It's freedom or fascism today. I can easily imagine America as aright-wing mirror-image of the Soviet Union, with Ayn Rand as the prophet instead of Karl Marx, with all people responsible to some Master Class enriching itself as its alleged right, with a similar absence of a Welfare State, and similar repression, brutality, and militarism. Is that enticing? Step right up for your MAGA hat!

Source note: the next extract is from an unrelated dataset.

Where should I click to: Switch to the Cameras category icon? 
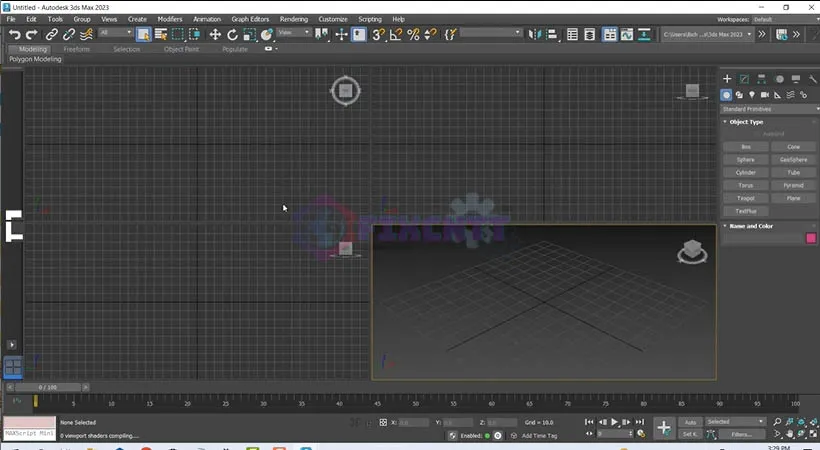[x=764, y=95]
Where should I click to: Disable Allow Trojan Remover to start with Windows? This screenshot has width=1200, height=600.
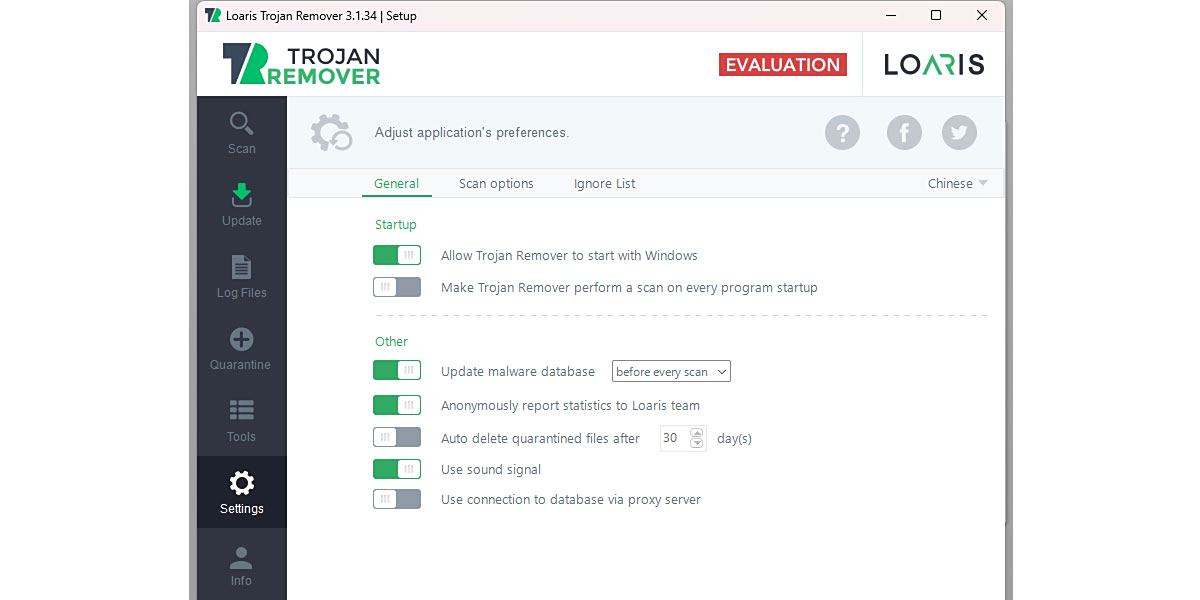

Yes, Watergate and the Pentagon Papers are only directly relevant to an ever decreasing percentage of the population, but when you lower the bar, it tends to stay down barring a major effort to raise it back to its former place.  We've had two generations raised entirely in the wake of those events, with nothing having been done to offset the negative effects.  Cynicism should be expected, don't you think?  Worse, most of the more powerful events that have occurred since then have only reinforced the negativity.  Stagflation, the Iran Crisis, Reagan declaring the government as the problem, recessions, wars … the list is endless, and none of the entries is fully positive.

This is the reason I believe the 4T will fail to resolve anything -- even with the worst possible example of mediocrity sitting in the Oval Office.  Its just what we expect, so no big deal.   Sad.

Unless he commits some crime much, much worse than Watergate, Trump will not be impeached. Too many are afraid that a Pence presidency might be even worse.

It is far more likely that impeachment (and don't forget conviction in the Senate must happen before a president is removed from office) will be stopped by Trump-loyal Republicans than by any Democrats afraid of Pence. Trump has already demonstrated he is the worst, and Pence will seem stable and rational by comparison.

I wonder if the cynicism leading up to today is worse than the attitudes leading up to the civil war, which is the nearest example of a 4T to today's. 

The idea that the US-Vietnam War, the Pentagon Papers about it, or Watergate as its domestic reflection, have left no impact on younger people, is saying that younger people do not know any history today. That's possible, but it's also true that "when you lower the bar, it tends to stay down barring a major effort to raise it back to its former place" "with nothing having been done to offset the negative effects". Many young people also have parents were were involved or injured by the war in some way or involved in the protests against it, so this is one reason it may still be an influential source of today's attitudes. 

The best logical conclusion of such a level of distrust in the government, is that the government is substantially changed or overthrown. That is what the sixties radicals proposed all along. The younger generations will now be the power behind this possible logical outcome. This 4T, to be fulfilled, must be a revolution.

Symbolically, this is echoed in the cycles of our planets in 2022 by the first-ever Pluto Return to its place in 1776 since King George was taken down as ruler of America.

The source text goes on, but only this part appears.